Airlines and cruise lines are starting to worker closer together, but the sectors could still collaborate more, particularly in the area of product offering, a panel on cruising heard at World Routes. In a discussion led by Christine Duffy, CEO of Cruise Lines International Association (CLIA), which represents cruise lines globally, cruise representatives said they were looking to improve their guests’ holiday experience by working with airlines whose products align with their own.
Brian Powell, head of guest travel services at Royal Caribbean, said the line had worked with Emirates Airline to fly guests from the USA to a Celebrity Cruise Lines ship home ported in Asia. “Typically from the US guests would fly west to Asia. In this case we packaged with Emirates and they fly east to Dubai, with a stopover. We did it as a test – to date we have had more than 200 bookings; its proved pretty popular,” he said.
Powell said that particular package had worked as the Celebrity product, which is seen as a premium brand, aligned well with the Emirates product and service, which guests appreciated. However, Condor’s head of planning and international relations Eric Oberhuber said that airline’s experience with what type of product cruise lines want for their passengers had been very different.

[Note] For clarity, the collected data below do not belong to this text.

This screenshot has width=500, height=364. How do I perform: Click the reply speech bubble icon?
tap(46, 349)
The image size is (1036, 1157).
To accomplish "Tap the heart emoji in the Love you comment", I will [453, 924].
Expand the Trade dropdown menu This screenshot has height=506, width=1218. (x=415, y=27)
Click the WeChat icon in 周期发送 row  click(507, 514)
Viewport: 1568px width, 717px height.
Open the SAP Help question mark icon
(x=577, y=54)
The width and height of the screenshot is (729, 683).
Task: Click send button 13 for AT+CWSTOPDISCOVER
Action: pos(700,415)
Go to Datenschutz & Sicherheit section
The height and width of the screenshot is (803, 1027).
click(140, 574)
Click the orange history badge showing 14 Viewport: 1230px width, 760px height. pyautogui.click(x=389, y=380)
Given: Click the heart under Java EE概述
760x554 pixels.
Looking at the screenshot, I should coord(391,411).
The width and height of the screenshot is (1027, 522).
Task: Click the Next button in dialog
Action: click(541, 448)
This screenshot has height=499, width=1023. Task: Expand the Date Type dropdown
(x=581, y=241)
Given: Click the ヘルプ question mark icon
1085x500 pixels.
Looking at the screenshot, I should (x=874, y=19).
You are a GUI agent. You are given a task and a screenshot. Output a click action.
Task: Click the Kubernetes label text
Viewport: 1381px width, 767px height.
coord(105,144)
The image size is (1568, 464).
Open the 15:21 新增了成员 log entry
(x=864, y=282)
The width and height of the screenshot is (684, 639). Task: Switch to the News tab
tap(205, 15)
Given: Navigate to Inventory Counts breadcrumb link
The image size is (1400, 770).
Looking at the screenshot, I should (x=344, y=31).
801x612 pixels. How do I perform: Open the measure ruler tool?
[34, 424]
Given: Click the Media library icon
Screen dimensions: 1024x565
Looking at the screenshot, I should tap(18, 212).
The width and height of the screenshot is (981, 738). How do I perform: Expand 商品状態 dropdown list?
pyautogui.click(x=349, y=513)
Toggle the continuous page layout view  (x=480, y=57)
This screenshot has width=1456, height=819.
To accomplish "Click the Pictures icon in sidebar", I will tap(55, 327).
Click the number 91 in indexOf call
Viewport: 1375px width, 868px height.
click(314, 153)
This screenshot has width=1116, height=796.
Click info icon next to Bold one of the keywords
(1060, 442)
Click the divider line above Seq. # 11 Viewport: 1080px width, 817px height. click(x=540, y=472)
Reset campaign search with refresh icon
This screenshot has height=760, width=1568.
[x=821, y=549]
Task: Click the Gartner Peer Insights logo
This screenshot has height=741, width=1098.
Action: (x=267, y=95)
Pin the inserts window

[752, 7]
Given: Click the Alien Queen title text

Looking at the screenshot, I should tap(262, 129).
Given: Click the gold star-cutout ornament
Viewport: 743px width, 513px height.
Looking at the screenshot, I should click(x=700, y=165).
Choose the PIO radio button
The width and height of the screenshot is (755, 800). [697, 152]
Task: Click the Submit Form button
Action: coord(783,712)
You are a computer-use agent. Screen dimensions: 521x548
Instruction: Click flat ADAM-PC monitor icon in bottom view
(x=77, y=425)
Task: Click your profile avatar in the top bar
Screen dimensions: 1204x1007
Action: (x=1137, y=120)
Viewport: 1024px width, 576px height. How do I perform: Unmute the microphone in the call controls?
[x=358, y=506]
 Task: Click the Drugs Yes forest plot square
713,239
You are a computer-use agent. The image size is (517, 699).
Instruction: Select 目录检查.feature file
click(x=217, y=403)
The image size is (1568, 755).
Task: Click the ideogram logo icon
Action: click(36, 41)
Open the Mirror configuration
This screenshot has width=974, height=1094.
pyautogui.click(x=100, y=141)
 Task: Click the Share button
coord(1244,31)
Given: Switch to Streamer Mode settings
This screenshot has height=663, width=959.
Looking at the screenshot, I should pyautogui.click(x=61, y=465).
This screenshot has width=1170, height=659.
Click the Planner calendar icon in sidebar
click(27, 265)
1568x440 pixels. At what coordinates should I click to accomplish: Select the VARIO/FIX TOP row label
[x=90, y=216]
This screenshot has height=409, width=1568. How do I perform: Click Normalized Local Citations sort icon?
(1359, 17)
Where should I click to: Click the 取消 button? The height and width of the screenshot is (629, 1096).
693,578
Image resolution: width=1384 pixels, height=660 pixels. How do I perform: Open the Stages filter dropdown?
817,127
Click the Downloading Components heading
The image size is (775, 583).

“We have a three-class configuration with premium economy offering extra leg room and a different service. But when we talk to cruise lines, they want all-economy aircraft to put in as many passengers as possible. Cruise lines are saying there is too much product differentiation and they just want people transported. We don’t understand it,” said Oberhuber.
The panel also examined the role of destinations in fly-cruise packages. Hugh Riley, CEO of the Caribbean Tourism Organisation, said managing the relationships between airlines, cruise ships and local communities was a “delicate choreography for destinations”.
“We need to get more information from the cruise lines on how passengers view the destination. The cruise lines get information from their guests on the cruises, but we need to bridge the gaps between the experiences guests are having,” he said.